Detección del virus de inmunodeficiencia humana tipo 1 mediante la PCR, en neonatos de madres seropositivas / Detection of type 1 human immunodefficiency virus through the PCR in newborns from seropositive mothers

RESUMEN

Resumen El diagnóstico temprano de la infección por el VIH-1 en el recién nacido es importante para su manejo clínico oportuno. Los objetivos de este trabajo fueron la detección del ADN proviral del VIH-1 mediante la técnica de PCR en neonatos de madres seropositivas al VIH-1 y la determinación de los posibles factores de transmisión vertical por VIH-1 en la población estudiada. Se analizaron 214 muestras sanguíneas de niños entre 0 y 18 meses de edad, referidos al INHRR entre Septiembre 2005-Agosto 2006. Todas las muestras se colectaron de manera estéril con EDTA, las células mononucleares de sangre periférica se separaron mediante gradiente de HISTOPAQUE. Posteriormente el ADN proviral fue extraido mediante columnas de silica-gel (QIAGEN). La amplificación del material genético de cada muestra se efectuó por dos ensayos de PCR a dos rondas, utilizando iniciadores conservados de los genes env y gag del VIH-1. Se encontró ADN proviral del VIH-1 en un 8% (17/214 muestras) de la población infantil evaluada, de los cuales el 82,4% mostraron elevados niveles de carga viral (>5.0 log10).

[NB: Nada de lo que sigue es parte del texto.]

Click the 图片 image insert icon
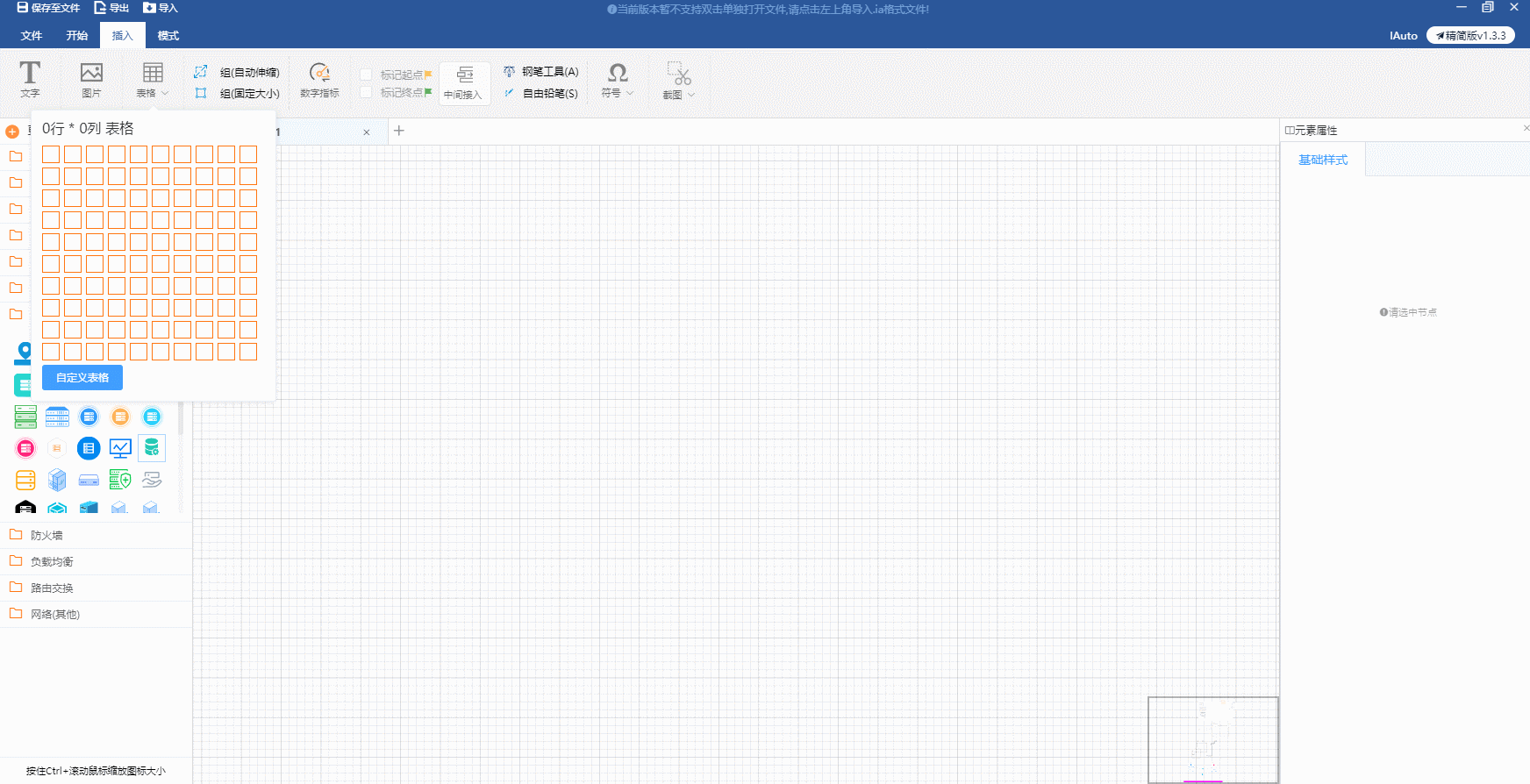This screenshot has height=784, width=1530. click(91, 79)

Se corroboró la utilidad de la PCR como herramienta molecular en el diagnóstico oportuno de infección perinatal por el VIH-1.

ABSTRACT

Abstract The early diagnosis of HIV-1 infection is important for the opportune management of these patients. Objectives of this work were detection of proviral HIV-1 DNA through the PCR technique in newborns from HVI-1 seropositive mothers and determination of the possible vertical HIV-1 transmission factors in the population studied. 214 blood samples taken from children aged between 0 and 18 months referred to the INHRR during the September 2005-August 2006 period. All the samples were mixed with EDTA under sterile conditions. Peripheral blood mononuclear cells were separated by an HISTOPAQUE gradient. Later, the proviral DNA was extracted through silica-gel columns (QIAGEN). The amplification of the genetic material of each sample was obtained through two PCR determinations in two stages, using initiators conserved from env and gag HIV-1 genes. Proviral HIV-1 DNA was found in 8% (17/214) of the samples of the child population evaluated, 82.4% of which showed elevated viral load levels (>5.0 log10). The usefulness of PCR as a molecular tool for the opportune diagnosis of perinatal HIV-1 infection is corroborated.